PASSAGE:
Employers looking to reduce health care costs are increasingly offering plans that include e-visits and telemedicine appointments in addition to or, in some cases, instead of in-person doctor office visits. Online video or login portal physician visits are cheaper for employers, insurers and patients — and their relative speed means that physicians could complete more of them in a day.

A new study, however, published this year in JAMA Internal Medicine, indicates there could be differences in treatment from when a patient is seen in person versus e-visits. While follow-up rates were comparable, physicians in e-visits did order different care.

University of Pittsburgh and RAND Corporation researchers examined all office visits and e-visits for treatment of two common ailments, sinusitis and urinary tract infection, for 63 internal medicine and family practice physicians. All part of four primary care practices in the Pittsburg area, the physicians saw 5,165 in-person and e-visits for sinusitis and 2,954 for UTI between Jan. 1, 2010 and May 1, 2011.

Laboratory tests related to sinusitis were rare in either type of visit, but doctors were far more likely to order UTI-related lab work for office visits (51%) than for telemedicine consultations (8%). However, for both conditions, physicians were more likely to prescribe an antibiotic to a patient they had not seen in person. For sinusitis, 99% of telemedicine patients were given an oral antibiotic, compared to 94% of office patients. UTI patients had a far greater discrepancy: 99% of e-visits also ended in a prescription antibiotic, but only 49% of face-to-face visits did.

EXERCISE DATA:
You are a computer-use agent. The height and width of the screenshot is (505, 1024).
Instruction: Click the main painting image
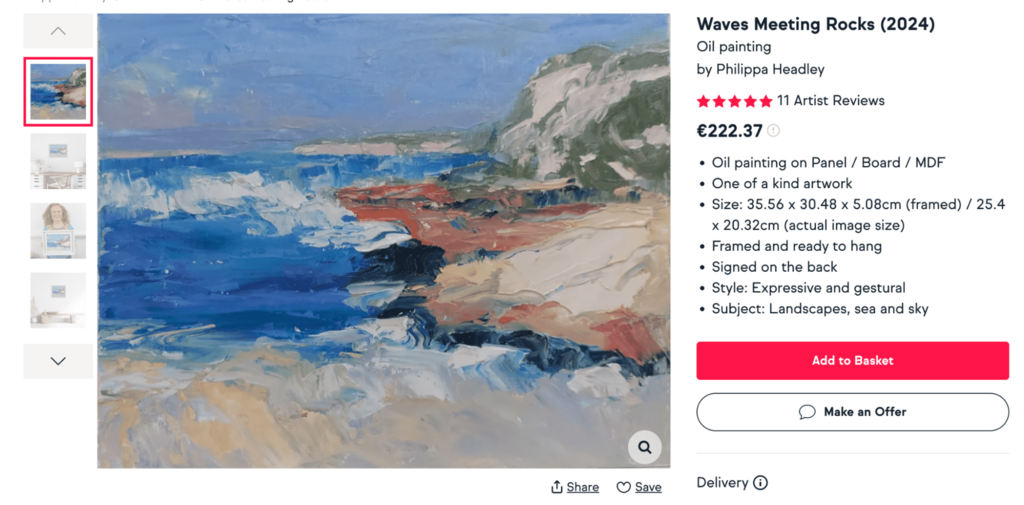[x=383, y=240]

YOUR INSTRUCTIONS:
Copy out the full passage about e-visits versus in-person doctor visits from above, word for word, with nothing left out or changed.

YOUR RESPONSE:
Employers looking to reduce health care costs are increasingly offering plans that include e-visits and telemedicine appointments in addition to or, in some cases, instead of in-person doctor office visits. Online video or login portal physician visits are cheaper for employers, insurers and patients — and their relative speed means that physicians could complete more of them in a day.

A new study, however, published this year in JAMA Internal Medicine, indicates there could be differences in treatment from when a patient is seen in person versus e-visits. While follow-up rates were comparable, physicians in e-visits did order different care.

University of Pittsburgh and RAND Corporation researchers examined all office visits and e-visits for treatment of two common ailments, sinusitis and urinary tract infection, for 63 internal medicine and family practice physicians. All part of four primary care practices in the Pittsburg area, the physicians saw 5,165 in-person and e-visits for sinusitis and 2,954 for UTI between Jan. 1, 2010 and May 1, 2011.

Laboratory tests related to sinusitis were rare in either type of visit, but doctors were far more likely to order UTI-related lab work for office visits (51%) than for telemedicine consultations (8%). However, for both conditions, physicians were more likely to prescribe an antibiotic to a patient they had not seen in person. For sinusitis, 99% of telemedicine patients were given an oral antibiotic, compared to 94% of office patients. UTI patients had a far greater discrepancy: 99% of e-visits also ended in a prescription antibiotic, but only 49% of face-to-face visits did.